Buffett has made Apple a keystone of his expansive holdings and highlighted his own use of the company’s iPad products. He said at his annual shareholders’ meeting in Omaha last May that “We would love to see Apple go down in price,” so he could buy more at a bargain.

On Monday, Buffett also reiterated that while the latest SEC filings showed that Berkshire Hathaway had very slightly trimmed its Apple stake in the fourth quarter that was not him, but rather one of the conglomerate’s money managers — Ted Weschler or Todd Combs — who sold some Apple to make a new investment. Weschler and Combs have a capped amount of money to invest.

Apple last year became the first publicly traded U.S. company in modern history to reach $1 trillion in market value. Berkshire Hathaway is the second-largest holder of Apple shares with a stake worth about $52 billion, according to FactSet.

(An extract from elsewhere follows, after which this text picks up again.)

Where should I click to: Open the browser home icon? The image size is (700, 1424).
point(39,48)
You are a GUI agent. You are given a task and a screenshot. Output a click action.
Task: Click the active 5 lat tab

Despite Wall Street’s concerns surrounding the iPhone maker’s device sales, Buffett has often explained that his love for Apple stems less from short-term financial performance and more from the power of its brand and ecosystem. Buffett views Apple more as a compelling consumer stock than a tech stock thanks to its popularity among its many users.

“I do not focus on the sales in the next quarter or the next year,” he said in August. “I focus on the … hundreds, hundreds, hundreds millions of people who practically live their lives by it [iPhone].” He also called the iPhone “enormously underpriced” at that time, saying that it’s worth far more than the $1,000 Apple charges.

Apple stock is down about 20 percent over the past 6 months, with much of that decline following the company’s decision to no longer break out individual sales numbers for the iPhone, iPad and Mac, a statistic analysts and investors for years used as a proxy for Apple’s financial health.

Investors were also spooked after the company lowered its first-quarter guidance last month. Apple lowered revenue guidance to $84 billion, down from the $89 billion to $93 billion it had previously projected. The company lowered gross margin to about 38 percent from between 38 percent and 38.5 percent.

Buffett, 88, also discussed Berkshire’s $112 billion cash pile and how he plans to use it. He also detailed his outlook on the U.S. economy, his views of the early 2020 presidential campaign field and his investment in Kraft Heinz.